» **Task description**
How many lines of the records hold the string "menu"? Reply with the number alone.

» **Input data**

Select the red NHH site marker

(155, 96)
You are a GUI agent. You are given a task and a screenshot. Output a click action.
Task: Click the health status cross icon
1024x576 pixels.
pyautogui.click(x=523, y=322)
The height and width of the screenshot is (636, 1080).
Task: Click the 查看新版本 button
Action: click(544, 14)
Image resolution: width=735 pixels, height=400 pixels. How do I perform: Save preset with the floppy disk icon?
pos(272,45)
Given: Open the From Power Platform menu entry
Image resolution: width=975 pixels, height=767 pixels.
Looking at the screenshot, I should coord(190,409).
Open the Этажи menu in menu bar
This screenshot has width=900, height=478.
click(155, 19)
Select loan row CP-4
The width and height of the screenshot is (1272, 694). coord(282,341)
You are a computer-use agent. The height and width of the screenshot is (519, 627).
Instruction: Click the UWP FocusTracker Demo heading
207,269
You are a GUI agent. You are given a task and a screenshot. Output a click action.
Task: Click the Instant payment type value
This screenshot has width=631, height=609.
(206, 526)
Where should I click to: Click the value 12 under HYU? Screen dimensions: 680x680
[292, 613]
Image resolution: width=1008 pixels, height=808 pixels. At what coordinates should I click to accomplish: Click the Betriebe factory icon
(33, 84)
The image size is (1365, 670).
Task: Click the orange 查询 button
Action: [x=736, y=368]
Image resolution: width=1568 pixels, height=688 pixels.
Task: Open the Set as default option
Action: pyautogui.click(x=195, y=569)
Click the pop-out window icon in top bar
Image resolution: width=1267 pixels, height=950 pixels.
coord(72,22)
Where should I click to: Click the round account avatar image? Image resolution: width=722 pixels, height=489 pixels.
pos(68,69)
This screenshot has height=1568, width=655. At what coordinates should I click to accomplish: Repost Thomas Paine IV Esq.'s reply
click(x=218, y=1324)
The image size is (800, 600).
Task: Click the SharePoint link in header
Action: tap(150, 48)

» **Answer for the task**
2